Il primo ha un’apparenza algida, sembra non venire toccato da nessuna emozione, rappresenta lo sportivo disciplinato e anche per questo molto apprezzato dal pubblico. Il secondo è divorato dalla voglia di farsi valere, di arrivare ad essere il numero uno e non lo nasconde affatto; litiga con giudici di sedia e di linea e con gli stessi spettatori, che non lo amano particolarmente. Prima di una partita Borg segue una serie di rituali quasi da sindrome ossessiva compulsiva, mentre McEnroe si dà allo sballo nei locali. Sembrerebbero insomma due tennisti agli antipodi i primi due campioni al mondo, eppure entrambi sono accomunati dalla medesima condizione esistenziale: la solitudine del giocatore, e la necessità quasi fisica di vincere.
Gli uomini dietro le icone
Il regista ci porta nella loro testa, ce ne mostra la vita al di là dei campi, per renderceli più vicini evidenziandone un aspetto molto umano che ci accomuna tutti: la paura di fallire, di cadere. I due rivali sono come legati da una comune sofferenza.
Attraverso una nutrita serie di flashback sbirciamo nei primi passi nel mondo del tennis da parte dei giovani Bjorn (interpretato da giovane dal vero figlio del tennista, Leo) e John. Scoprendo un’importante verità: Borg (a cui viene concesso maggiore spazio nel film rispetto al rivale) non è affatto una macchina senza emozioni. Anzi, queste gli ribollono prepotenti dentro, come lava sul punto di eruttare. Semplicemente, ha imparato a nasconderle e a sfogarle sul campo da gioco grazie alla guida del suo allenatore e mentore Lennart Bergelin (Stellan Skarsgård).
Il campo da tennis come vita
La forza di Borg McEnroe è nei suoi interpreti, che riescono a portare sullo schermo lo stress, la voglia di farcela, il fuoco che divora internamente, l’ansia e la tenacia di vincere sul campo prima di tutto una sfida contro se stessi, poi con l’avversario.
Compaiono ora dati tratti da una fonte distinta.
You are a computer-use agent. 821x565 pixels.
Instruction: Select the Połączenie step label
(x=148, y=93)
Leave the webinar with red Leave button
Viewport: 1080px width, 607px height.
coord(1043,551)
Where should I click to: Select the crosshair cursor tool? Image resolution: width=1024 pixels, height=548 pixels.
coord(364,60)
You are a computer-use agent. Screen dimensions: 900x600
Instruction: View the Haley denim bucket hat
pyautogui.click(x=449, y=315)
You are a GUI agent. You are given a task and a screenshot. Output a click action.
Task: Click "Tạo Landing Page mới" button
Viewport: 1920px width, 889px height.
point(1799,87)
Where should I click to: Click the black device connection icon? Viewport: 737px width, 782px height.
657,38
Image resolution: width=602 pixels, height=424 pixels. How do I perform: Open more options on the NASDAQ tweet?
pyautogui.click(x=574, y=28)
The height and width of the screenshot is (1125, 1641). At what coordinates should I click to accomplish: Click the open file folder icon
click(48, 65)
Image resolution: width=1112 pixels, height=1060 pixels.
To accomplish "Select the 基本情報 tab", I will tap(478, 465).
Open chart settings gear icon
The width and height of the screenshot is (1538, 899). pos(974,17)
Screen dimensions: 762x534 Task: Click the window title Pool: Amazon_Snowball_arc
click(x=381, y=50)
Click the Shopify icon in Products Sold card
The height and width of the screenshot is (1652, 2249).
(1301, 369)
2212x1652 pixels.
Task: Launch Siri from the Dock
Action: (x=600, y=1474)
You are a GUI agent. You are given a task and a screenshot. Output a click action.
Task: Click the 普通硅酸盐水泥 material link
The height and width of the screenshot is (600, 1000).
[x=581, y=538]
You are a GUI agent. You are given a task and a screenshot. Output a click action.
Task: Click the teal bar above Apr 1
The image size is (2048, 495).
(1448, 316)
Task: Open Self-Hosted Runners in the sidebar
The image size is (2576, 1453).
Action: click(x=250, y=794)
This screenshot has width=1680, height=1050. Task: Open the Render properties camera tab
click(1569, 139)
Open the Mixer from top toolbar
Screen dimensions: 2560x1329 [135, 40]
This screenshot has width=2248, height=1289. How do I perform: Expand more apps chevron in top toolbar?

Non importa dunque che si sappia già come il celebre match vada a finire, non è quello il punto, non è il risultato che conta. Il che porta a perdonare il fatto – evidente – che non stiamo di fatto assistendo alla vera finale di Wimbledon del 1980 ma a una sua ricostruzione frutto del lavoro di interpreti, controfigure e CGI. Ricostruzione attenta, ma che di certo non riesce a rendere del tutto lo stile e la tensione della vera sfida Borg vs McEnroe.
Eppure, dicevamo, non importa. Non è il tennis ad essere davvero sotto i riflettori della pellicola (noto tra l’altro per essere tra gli sport meno cinematografici che esistano), ma appunto la psiche e solitudine di questi numeri uno, che hanno bisogno di riportare vittorie per sentirsi vivi. Il tennis diventa una metafora esistenziale (“Ogni match è una vita in miniatura” recita l’apertura) per quello che non è un film sportivo quanto un dramma umano. Sul campo da tennis inglese si consuma la lotta contro l’altro e contro se stessi, tra regole e caos, speranze e dolori.